Wednesday, April 11, 2012

The Rise of YA Fiction

The other day, while reading the NY Times online, I stumbled across this brief, interesting article by Patricia McCormick, a young adult fiction author:

http://www.nytimes.com/roomfordebate/

The article begins:


If "Harry Potter" made it safe for grown-ups to read kids’ books, "The Hunger Games" has made it cool.


Why are so many adults reading young adult books? No need to page Dr. Freud. This isn’t about the guilty pleasures of communing with one’s inner child. It doesn’t signify a huge baby boomer regression. It isn’t even about nostalgia.


The author goes on to theorize that the rising popularity of young adult fiction among adults is due to the creativity of YA authors. Writers for children and teens are more willing to take risks, mainly because it's so hard to capture and maintain a teenager's interest, especially with all the technological distractions of the age. So a story about twelve teenagers fighting to the death in a simulated environment that's also out to kill them, or a story about vampires and werewolves falling in love- those are risks that will pay off (to the tune of millions for Suzanne Collins and Stephanie Meyer). And somewhere along the way, these creative plots captured the imagination of adult readers as well.
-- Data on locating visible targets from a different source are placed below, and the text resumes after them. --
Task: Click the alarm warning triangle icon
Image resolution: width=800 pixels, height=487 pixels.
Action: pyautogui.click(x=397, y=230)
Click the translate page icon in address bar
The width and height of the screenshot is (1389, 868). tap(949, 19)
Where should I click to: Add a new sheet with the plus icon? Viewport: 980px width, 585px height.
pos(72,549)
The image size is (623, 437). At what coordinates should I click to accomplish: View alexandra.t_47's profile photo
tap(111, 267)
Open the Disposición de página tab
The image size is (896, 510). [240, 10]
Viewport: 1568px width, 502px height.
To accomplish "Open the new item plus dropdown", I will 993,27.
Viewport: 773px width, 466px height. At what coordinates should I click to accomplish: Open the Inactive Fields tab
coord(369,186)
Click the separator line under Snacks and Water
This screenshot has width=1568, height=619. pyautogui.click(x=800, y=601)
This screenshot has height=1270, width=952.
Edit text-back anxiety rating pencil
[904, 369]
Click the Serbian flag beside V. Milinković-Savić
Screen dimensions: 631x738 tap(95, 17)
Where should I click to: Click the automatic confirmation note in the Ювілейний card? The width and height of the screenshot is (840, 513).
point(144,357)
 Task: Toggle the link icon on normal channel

I agree with this theory, but I also think it's a bit unfair. Mainstream adult fiction writers can also, and have also, been endlessly creative. What about Tatiana de Rosnay, author of Sarah's Key, who intercut a WWII story about a girl forced to leave her brother locked in a cupboard to escape the Nazis with a present-day story about a woman desperate to find roots for her family? What about Chris Bohjalian's novel Trans-Sister Radio, in which a woman falls in love with a man, who feels he should have been born a woman, undergoes a sex-change operation, and winds up with her lover's ex-husband? What about Meg Cabot, who writes many of her adult novels in the same format as her YA novels- via journal entries, emails and texts? And does anyone think that Tolkien wrote The Lord of the Rings trilogy for children?

I like a creative, risk-taking story as much as anyone, and it doesn't much matter to me what section of the library I find it in. But I do think the rise of YA fiction raises an interesting point to adult fiction authors, because when those young adults start shopping in our section, what are they going to be looking for? Will the more subtle literary novel be pushed aside for the more wild romps of futuristic adventure and beautiful-people sex? Or does the audience mature with its reading material? What we should be marketing toward? And should a writer even consider that when she puts her pen to the page?